Why I love India but I am travelling to China
By a strange twist of fate, just as the clock striked 12.00am on my 24th Birthday, I did something I never thought I would do.
I, Phebe Bay, the self-professed India travel lover and “guru”, booked myself a trip to China. on a Singapore Airlines flight.
Now if you are confused why travelling to China on a SIA flight is some kind of big news, that’s because I usually don’t travel on “premium” flights. These are luxuries. Furthermore, if I had a chance to choose between China and India, it would have been India, anytime.
This is no easy decision too. The flight tickets easily set me back by SGD600. The trip would cost me way more than SGD1,000 – the price of a Prada wallet.
But given the recent rape cases – that of a Swiss tourist being the most recent, I decide I cannot cope anymore with such “risks”. It’s high time India does something to its security situation before I will ever go back. I will go to China instead. It also happens that a Friend H is currently working there, and it would be nice to meet up. (The SIA tickets were on promotion.)
I also thought that China is so vast – surely there’s something that would catch my eye?
After all, I am Chinese. My grandfather hails from this province called Chao Zhou, and my grandmother, Fu Jian. Hope I do get a better perspective of my heritage, and the country that has been touted as Asia’s biggest growth story.
Beyond that, I do confess that I have a slight obsession with Chinese palaces. When I was a little girl, I used to pretend that I was a princess 格格, after catching the serial, 还珠格格 (Princess Pearl?)。I love the songs, the scenery, the times where they rode around the grassy plains with their horses. I love the design of the palaces and perhaps, it’s just time to get a feel of the actual Forbidden City which thankfully is no longer forbidden at present.

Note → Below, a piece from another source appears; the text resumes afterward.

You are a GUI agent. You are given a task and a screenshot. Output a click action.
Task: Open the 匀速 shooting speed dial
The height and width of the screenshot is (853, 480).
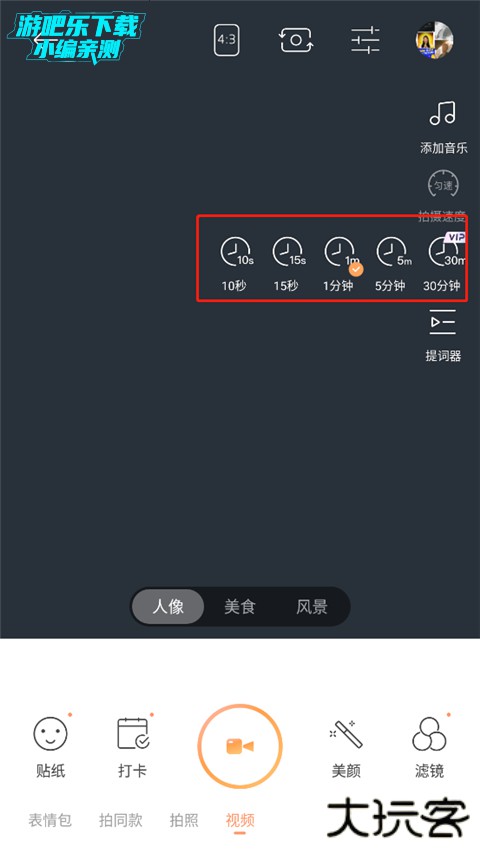(442, 186)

I am also a big fan of Chinese Wu Xia Pian (Martial Art Films) set in the olden days and boy, I think the Great Wall of China might be able to blow my mind (notwithstanding the number of tourists there). Just looking at the ancient monuments from the past would surely be able to help me understand these films better and the reasons why the battles took place.
I do confess that these aside, I really have nothing much to do in China. Shopping and buying fake branded stuff doesn’t excite me. I might do a bit of Tao Bao shopping online but that’s beside the point. I also do confess that I thought of skipping China entirely, and take the train from Beijing to Mongolia instead. It does seem way more exotic and exciting.
But I guess, there’s really no harm stepping out of my comfort zone, visiting places that Singaporeans would usually go to. Because for what it’s worth, the meaning of the place is very much dependant of what the traveller makes out of it.
And I am confident that China, with it’s 9.6million square metres of land and 1.3 billion people, will be able to touch my heart in a special sort of way.
I am not looking to be vowed by towering skyscrapers, big shopping malls and spanking new infrastructure, but to be touched by the humility and kindness of the Chinese people, and be vowed by the greatness of historical monuments against the backdrop of boundless plains.
I may be dreaming, but let’s wish me luck.